Just last week I reported on Four-day-old Mychael Darthard-Dawodu, a newborn kidnapped from a hospital in Texas.
At first not much was known about her abductor Rayshaun Parson, but now the illness she suffered from is coming to light and it is a condition that many of us don’t know much about.
It was an obsession that some say included a so-called phantom pregnancy — a rare medical phenomenon in which women who aren’t pregnant experience physical and emotional changes similar to those of expectant mothers. It continued through two miscarriages and a difficult breakup with a boyfriend.
She has not spoken publicly about the allegations, but court documents reviewed by The Associated Press and interviews with people who knew her suggest a troubled young woman whose love of children and motherly ambitions had grown into a compulsion.
Conchita Davis, the mother of Parson’s former boyfriend, Malachi Johnson, recalled the changes Parson underwent in 2002 when she was mistakenly believed to be pregnant with what would have been Davis’ grandchild. Parson’s breasts swelled, her abdomen distended and she experienced cravings common to pregnancy.
“Rayshaun wanted the baby so bad that she got the symptoms,” Davis said. “She was the perfect vision of a pregnant woman.”
False pregnancies — also known as pseudocyesis — are usually linked to underlying emotional and psychological issues, said Dr. Cornelia deRiese, an assistant professor in Texas Tech University’s department of obstetrics and gynecology.
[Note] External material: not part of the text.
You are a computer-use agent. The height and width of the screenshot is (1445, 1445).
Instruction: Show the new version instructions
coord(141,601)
More common centuries ago, she said it is rarely seen in an era of modern medicine that includes early neonatal care, ultrasound tests and over-the-counter home pregnancy test kits.
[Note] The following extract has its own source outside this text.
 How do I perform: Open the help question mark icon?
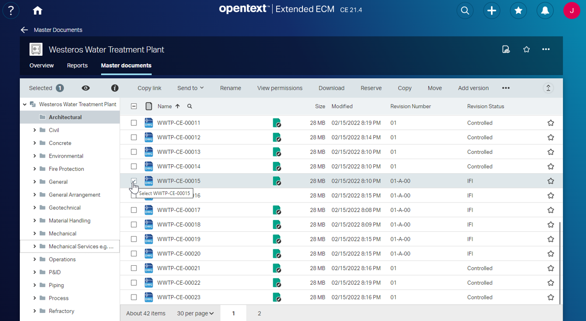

Several months after that episode, Parson did become pregnant in 2003, according to Davis. But she suffered an early miscarriage.
“We got through that but I’m not sure Rayshaun ever did,” Davis recalled. “I don’t think she ever recovered.”
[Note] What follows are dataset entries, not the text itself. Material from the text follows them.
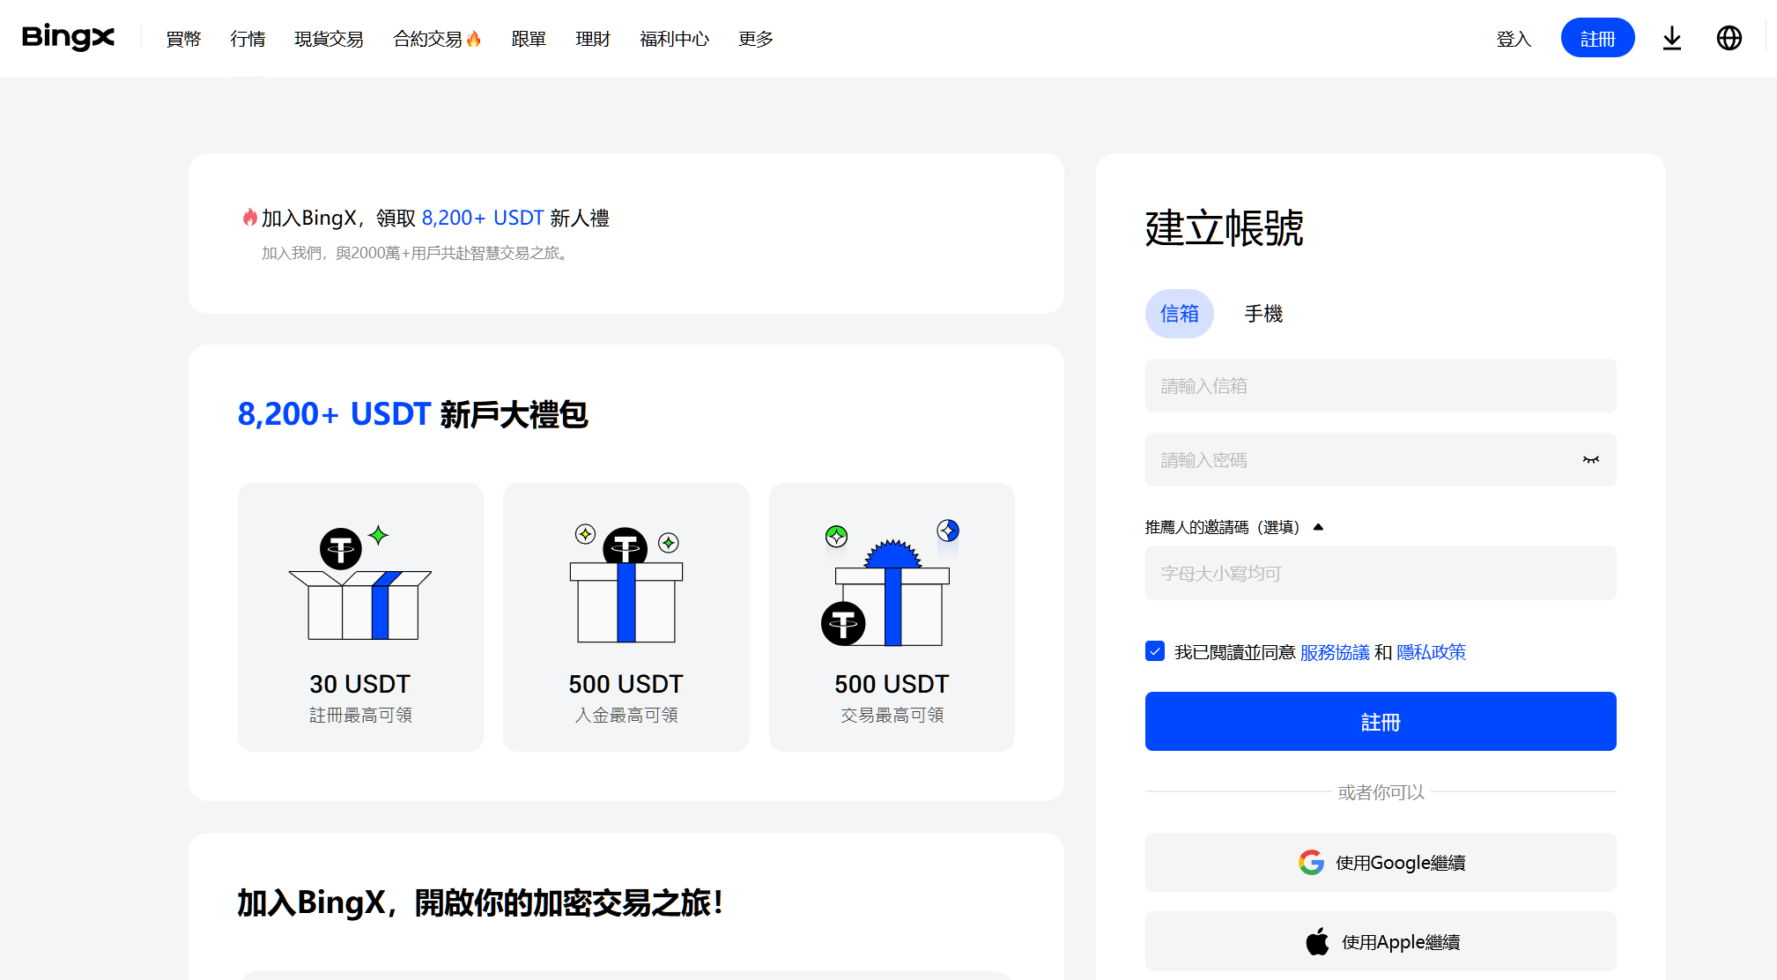Viewport: 1777px width, 980px height.
Task: Open the 買幣 navigation menu
Action: point(183,39)
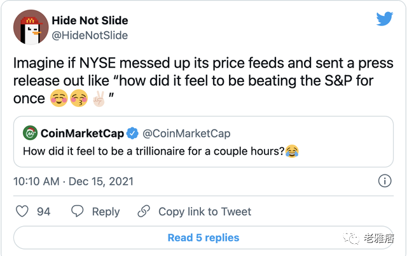Open the tweet info circle icon
This screenshot has height=256, width=407.
pos(385,181)
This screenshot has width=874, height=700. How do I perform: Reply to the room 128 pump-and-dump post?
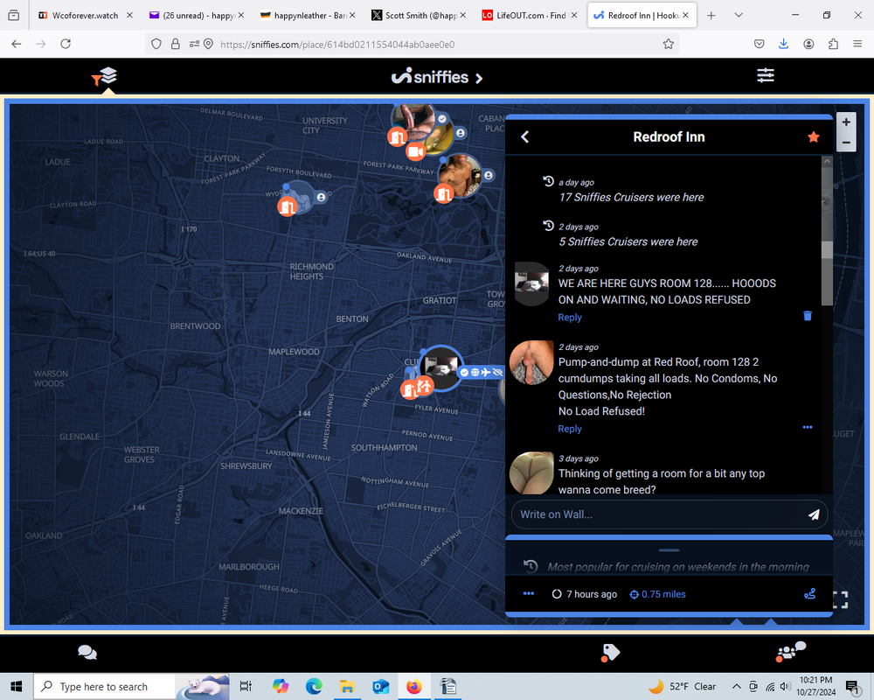click(570, 429)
Ann Parson remembers her granddaughter watching longingly as friends gave birth and raised their babies, wishing she, too, could be a mother.
Pseudocyesis has been observed and written about since antiquity. Hippocrates set down the first written account around 300 B.C., and recorded 12 different cases of women with the disorder. One of the most famous historical examples is Mary Tudor (1516-1558), Queen of England, who believed on more than one occasion that she was pregnant when she was not. Some even attribute the violence that gave her the nickname “Bloody Mary” as a reaction to the disappointment of finding out that she was not carrying a child. Other historians believe that the queen’s physicians mistook fibroid tumors in her uterus for a pregnancy, as fibroids can enlarge a nonpregnant uterus.
Pseudocyesis has become increasingly rare in many parts of the world in which accurate pregnancy tests have become widely available. Cultures that place high value on pregnancy, or that make close associations between fertility and a person’s worth, still have high rates of the disorder.
No single theory about the causes of pseudocyesis is universally accepted by mental health professionals. The first theory attributes the false pregnancy to emotional conflict. It is thought that an intense desire to become pregnant, or an intense fear of becoming pregnant, can create internal conflicts and changes in the endocrine system, which may explain some of the symptoms of pseudocyesis. The second theory concerns wish-fulfillment. It holds that if a women desires pregnancy badly enough she may interpret minor changes in her body as signs of pregnancy. The third leading theory is the depression theory, which maintains that chemical changes in the nervous system associated with some depressive disorders could trigger the symptoms of pseudocyesis.